In July, security researcher HD Moore promised to release a browser bug every day of the month, highlighting the utility of data-fuzzing tools, but also the threat to software companies and their customers of falling behind the attackers in using such tools.

"Just like Moore is putting out a bug a day, these guys are using fuzzing tools and producing a large number of bugs," ISC's Sachs said.

Between Moore's focus on Internet Explorer flaws and the automated search for Office flaws, Microsoft's programmers have their work cut out for them, and system administrators should expect more fixes for software flaws from Microsoft. NGSSoftware, at least, has found two more vulnerabilities and reported them to Microsoft. In addition, the latest targeted Trojan horse attack uses a vulnerability in PowerPoint that the software giant still has to fix.
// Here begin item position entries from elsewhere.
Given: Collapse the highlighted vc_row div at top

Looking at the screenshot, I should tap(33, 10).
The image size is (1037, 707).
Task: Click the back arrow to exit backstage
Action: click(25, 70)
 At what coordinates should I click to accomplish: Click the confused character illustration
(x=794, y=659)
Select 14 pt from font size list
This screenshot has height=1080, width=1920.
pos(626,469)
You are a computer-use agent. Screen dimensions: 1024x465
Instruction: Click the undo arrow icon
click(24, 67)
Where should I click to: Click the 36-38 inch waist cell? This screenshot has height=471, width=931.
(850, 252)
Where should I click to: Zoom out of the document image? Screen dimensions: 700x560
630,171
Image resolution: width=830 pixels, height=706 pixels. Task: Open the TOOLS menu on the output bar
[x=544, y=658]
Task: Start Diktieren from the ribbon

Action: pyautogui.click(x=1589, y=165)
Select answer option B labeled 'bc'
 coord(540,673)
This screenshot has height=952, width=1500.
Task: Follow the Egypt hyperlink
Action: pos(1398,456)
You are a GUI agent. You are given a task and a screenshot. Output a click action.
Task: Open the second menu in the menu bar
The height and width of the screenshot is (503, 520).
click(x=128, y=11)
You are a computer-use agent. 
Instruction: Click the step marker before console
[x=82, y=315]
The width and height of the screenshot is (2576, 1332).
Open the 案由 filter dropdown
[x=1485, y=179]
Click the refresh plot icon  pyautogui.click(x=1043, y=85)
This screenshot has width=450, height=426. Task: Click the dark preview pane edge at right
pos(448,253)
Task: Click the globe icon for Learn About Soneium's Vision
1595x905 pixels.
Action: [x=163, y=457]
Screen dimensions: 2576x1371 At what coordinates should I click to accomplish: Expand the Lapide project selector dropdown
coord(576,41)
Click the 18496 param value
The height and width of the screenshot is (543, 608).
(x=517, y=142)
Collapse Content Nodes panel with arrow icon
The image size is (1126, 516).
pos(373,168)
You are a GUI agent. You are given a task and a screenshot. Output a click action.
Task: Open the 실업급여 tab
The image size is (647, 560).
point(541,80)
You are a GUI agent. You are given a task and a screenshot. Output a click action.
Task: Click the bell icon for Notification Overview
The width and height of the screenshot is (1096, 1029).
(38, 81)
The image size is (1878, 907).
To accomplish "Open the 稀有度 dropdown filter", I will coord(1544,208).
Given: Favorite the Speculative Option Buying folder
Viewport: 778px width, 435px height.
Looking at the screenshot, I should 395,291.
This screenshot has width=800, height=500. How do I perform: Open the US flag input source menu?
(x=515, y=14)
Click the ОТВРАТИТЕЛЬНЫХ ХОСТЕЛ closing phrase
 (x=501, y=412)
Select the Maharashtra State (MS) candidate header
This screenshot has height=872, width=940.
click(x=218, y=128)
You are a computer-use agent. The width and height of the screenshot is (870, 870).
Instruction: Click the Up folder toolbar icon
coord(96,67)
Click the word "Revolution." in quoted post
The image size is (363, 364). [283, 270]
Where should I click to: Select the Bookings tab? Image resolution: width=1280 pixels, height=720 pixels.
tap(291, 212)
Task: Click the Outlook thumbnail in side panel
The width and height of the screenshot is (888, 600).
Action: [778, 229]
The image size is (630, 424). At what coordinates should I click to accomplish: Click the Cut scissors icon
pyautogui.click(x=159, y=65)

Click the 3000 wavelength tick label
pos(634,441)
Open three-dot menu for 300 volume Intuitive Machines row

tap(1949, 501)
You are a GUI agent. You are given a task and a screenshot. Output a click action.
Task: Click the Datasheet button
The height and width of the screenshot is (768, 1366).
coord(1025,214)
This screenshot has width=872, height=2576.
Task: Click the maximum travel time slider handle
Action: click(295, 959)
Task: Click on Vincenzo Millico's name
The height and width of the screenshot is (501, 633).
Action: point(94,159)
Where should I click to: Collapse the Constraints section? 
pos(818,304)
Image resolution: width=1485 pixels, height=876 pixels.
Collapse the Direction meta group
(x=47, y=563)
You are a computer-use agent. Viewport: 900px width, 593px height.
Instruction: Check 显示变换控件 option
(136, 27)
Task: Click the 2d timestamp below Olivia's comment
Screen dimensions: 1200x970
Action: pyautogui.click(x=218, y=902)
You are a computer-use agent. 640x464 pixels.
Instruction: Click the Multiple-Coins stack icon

Moreover, the flaws reported to date are only due to a limited amount of effort using fuzzers, TippingPoint's Dhamankar stressed. Researchers do not typically have access to the detailed information about file formats for Microsoft's Office, so their efforts to date have been limited.

"What you are seeing right now is just investigation into one part of the file format, and people have a lot more records to look at," TippingPoint's Dhamankar said.